1. A fuel cell cold start device, characterized in that, include: Housing assembly (10), the housing assembly (10) being disposed outside the coolant pipeline of the fuel cell; An infrared radiation component (20) is connected to the housing assembly (10) and is disposed toward the coolant line of the fuel cell; A temperature monitoring component (30) is connected to the coolant pipeline of the fuel cell and is located between the infrared radiation component (20) and the coolant inlet of the fuel cell.

2. The fuel cell cold start device according to claim 1, characterized in that, The housing assembly (10) includes a first end face (11), a second end face (12), and a housing structure (13). The first end face (11) and the second end face (12) are respectively connected to the two ends of the housing structure (13). The housing structure (13) is a hollow column.
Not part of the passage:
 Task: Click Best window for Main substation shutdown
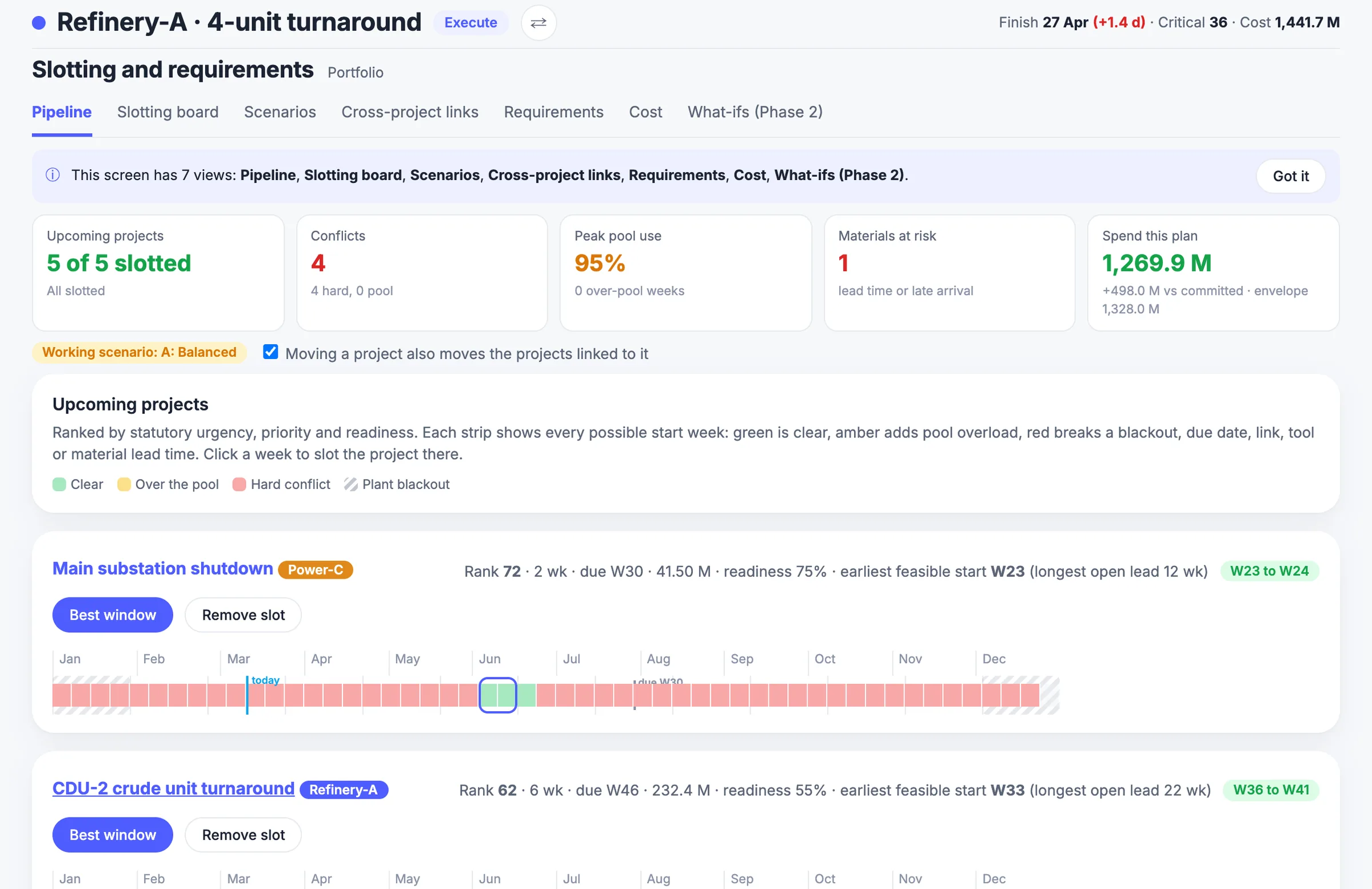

The coolant pipeline of the fuel cell passes through the first end face (11), the housing structure (13), and the second end face (12) in sequence.
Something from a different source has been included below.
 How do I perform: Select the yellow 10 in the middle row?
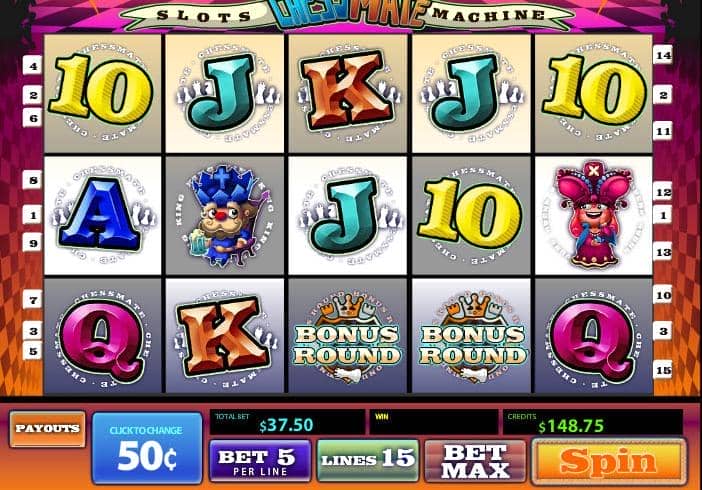pos(471,215)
3. The fuel cell cold start device according to claim 2, characterized in that, The infrared radiation component (20) is disposed between the outside of the coolant pipeline of the fuel cell and the inside of the housing structure (13).
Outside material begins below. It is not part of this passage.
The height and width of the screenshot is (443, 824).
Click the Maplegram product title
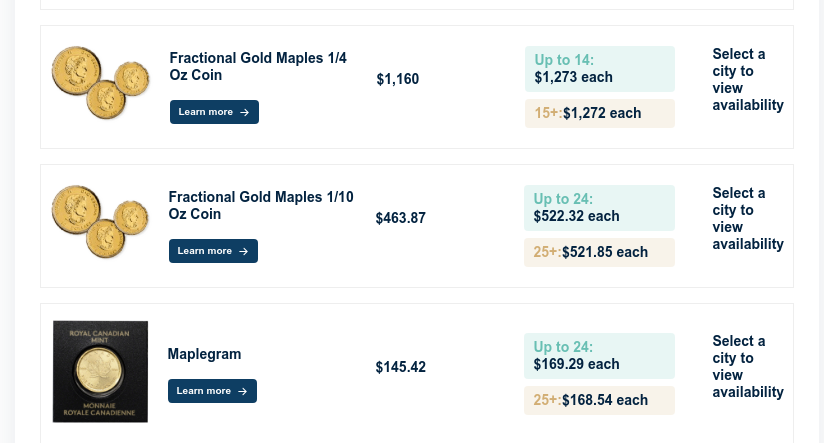coord(204,354)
4. The fuel cell cold start device according to claim 2, characterized in that, The infrared radiation component (20) includes a plurality of infrared radiators (21), and the two ends of the plurality of infrared radiators (21) are respectively connected to the first end face (11) and the second end face (12).

5. The fuel cell cold start device according to claim 4, characterized in that, The multiple infrared radiators (21) are arranged parallel to each other with the coolant pipeline of the fuel cell.

6. The fuel cell cold start device according to claim 4, characterized in that, The plurality of infrared radiators (21) are at a predetermined distance from the coolant lines of the fuel cell.

7. The fuel cell cold start device according to claim 2, characterized in that, The housing assembly (10) further includes a reflective layer structure (14) connected to the inner wall of the housing structure (13).

8. The fuel cell cold start device according to claim 7, characterized in that, The reflective layer structure (14) is coated with a heat-reflective coating.

9. The fuel cell cold start device according to any one of claims 1 to 8, characterized in that, The fuel cell cold start device also includes a control component (40), which is connected to the infrared radiation component (20) and the temperature monitoring component (30).

10. A fuel cell, characterized in that, The fuel cell employs the fuel cell cold start device according to any one of claims 1 to 9, the fuel cell has a coolant pipeline, and the housing assembly (10) is connected to the outer wall of the coolant pipeline.